The person referred to as the child’s Bulgarian mother on the Spanish birth certificate, therefore, took the case to the administrative court in Sofia, which in turn asked the European Court of Justice whether the authorities’ refusal to issue a Bulgarian birth certificate based on the Spanish certificate’s obviously false information infringed the right of every citizen of an EU member state to be a citizen of the Union and every EU citizen’s right to their freedom of movement within the Union, and also whether it infringed their rights under the Charter of Fundamental Rights of the European Union.
In its judgment delivered by its Grand Chamber, the European Court of Justice considers that any EU member state of which a child is a national is obliged to acknowledge “as is” the birth certificate from another member state or any other document that allows the child to move and reside freely in any part of the EU with any of the two persons mentioned as being the child’s parents on his or her birth certificate.
As one can read in the Court’s press release explaining its decision: “Admittedly, a person’s status is a matter which falls within the competence of the Member States, which are free to decide whether or not to allow marriage and parenthood for persons of the same sex under their national law. In exercising that competence, each Member State must comply with EU law, in particular the Treaty provisions on Union citizens’ freedom of movement and of residence, by recognising, for that purpose, the civil status of persons that has been established in another Member State in accordance with the law of that other Member State.”
And that means that the European Parliament’s and the European Commission’s common goal has now been achieved through the backdoor with the European Court of Justice’s judicial activism, without any Member States’ democratically-elected representatives having a say or a remedy other than simply not applying the court’s ruling.
In the above-mentioned earlier case involving a Romanian man and his American “husband” (the Coman & Hamilton case), in 2018, the judges in Luxembourg also acknowledged that “a person’s status, which is relevant to the rules on marriage, is a matter that falls within the competence of the Member States and EU law does not detract from that competence”, but they nonetheless set an “obligation to recognise such marriages, concluded in another Member State in accordance with the law of that state, for the sole purpose of enabling such persons to exercise the rights they enjoy under EU law.”
In this case, the question the European Court of Justice had to answer concerned the effect of a “marriage” between two men contracted in Belgium in 2010 on their right to free movement across the EU. This right applies to citizens of EU countries as well as to their spouses when the latter are not EU citizens. But when Romanian Adrian Coman had sought to obtain a residence permit for his American partner on the grounds that he was his “spouse” under Belgian law, he was opposed to a refusal by the Romanian authorities as in Romania one can only be married to a person of the opposite sex.
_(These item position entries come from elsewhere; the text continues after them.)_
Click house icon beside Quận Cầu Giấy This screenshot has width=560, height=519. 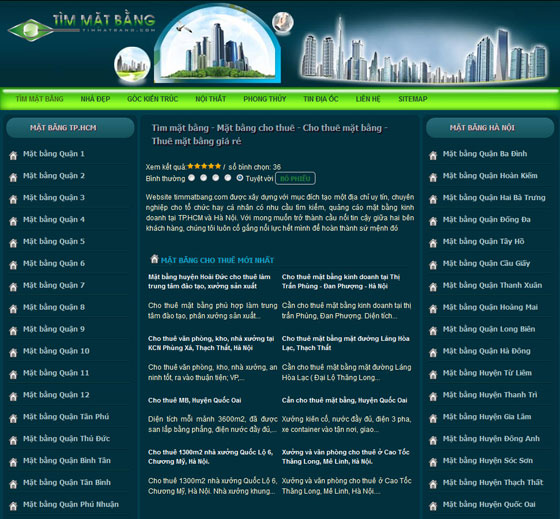tap(433, 265)
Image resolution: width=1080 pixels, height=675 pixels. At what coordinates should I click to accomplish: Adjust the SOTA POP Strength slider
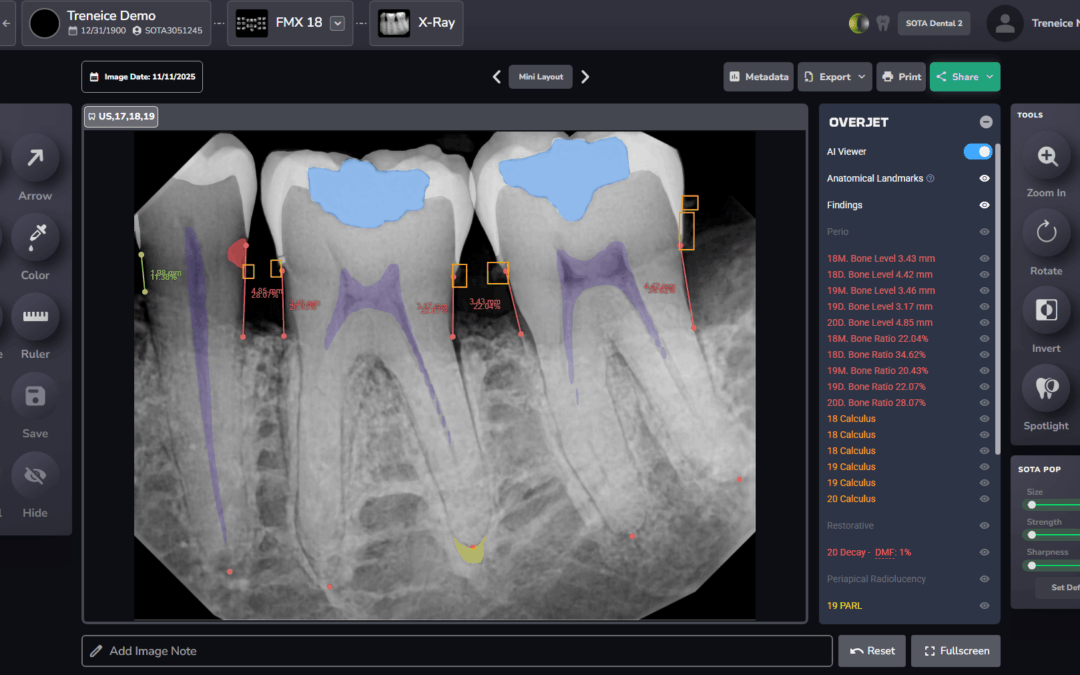point(1032,535)
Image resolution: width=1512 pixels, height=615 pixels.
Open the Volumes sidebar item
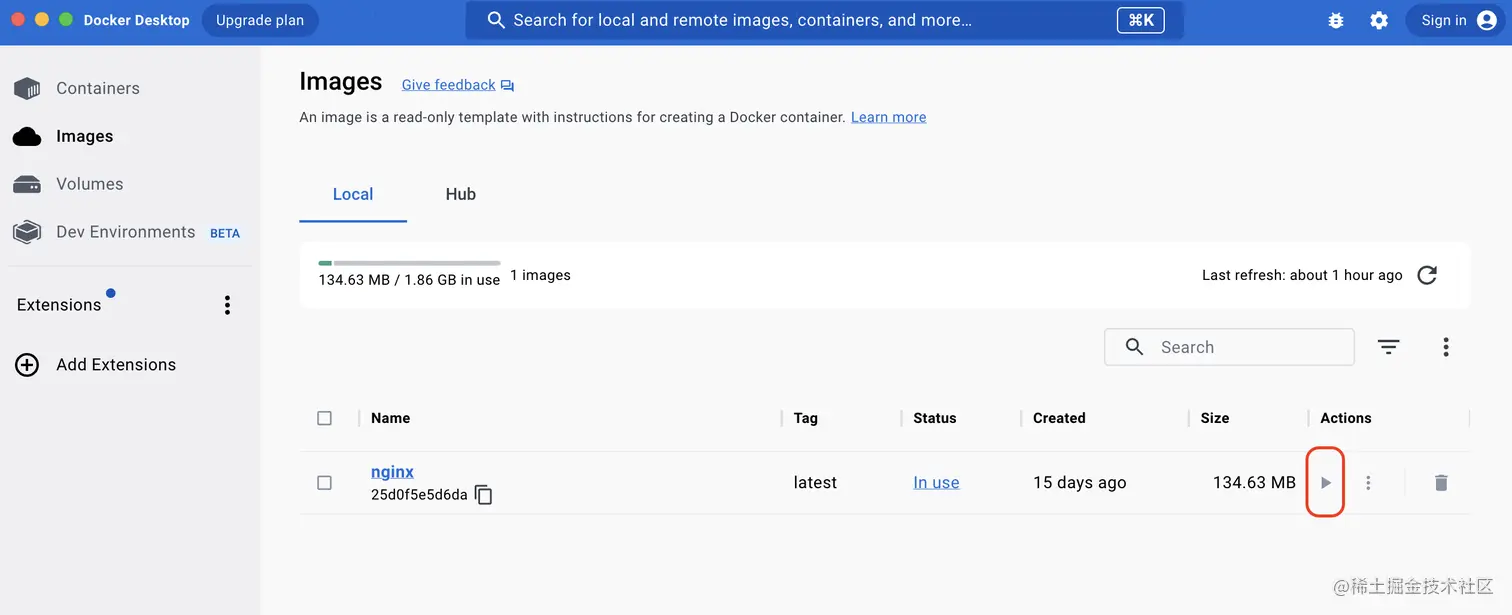click(89, 184)
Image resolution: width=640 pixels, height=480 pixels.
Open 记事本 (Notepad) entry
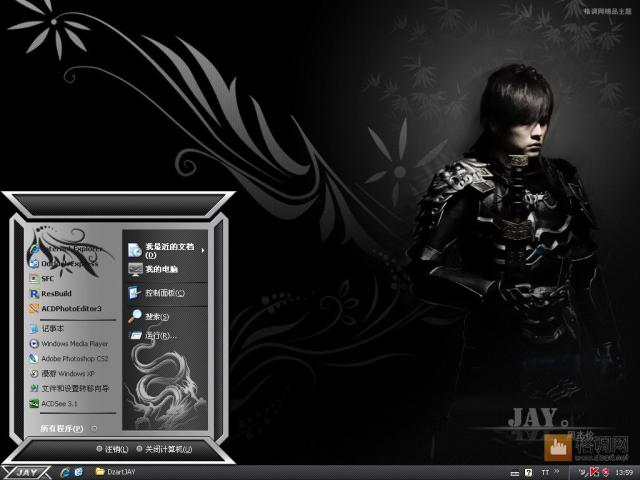(x=47, y=329)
However, according to the European Court of Justice, in EU law the term “spouse” “is gender-neutral and may therefore cover the same-sex spouse of the Union citizen concerned,” and being someone’s “spouse” in one member states makes you a family member of that person in all member states, whether a given Member State has chosen to extend the notion of marriage to same-sex unions or not. In any case, according to the EU court, “a Member State cannot rely on its national law as justification for refusing to recognise in its territory (…) a marriage concluded by that national with a Union citizen of the same sex in another Member State in accordance with the law of that state.”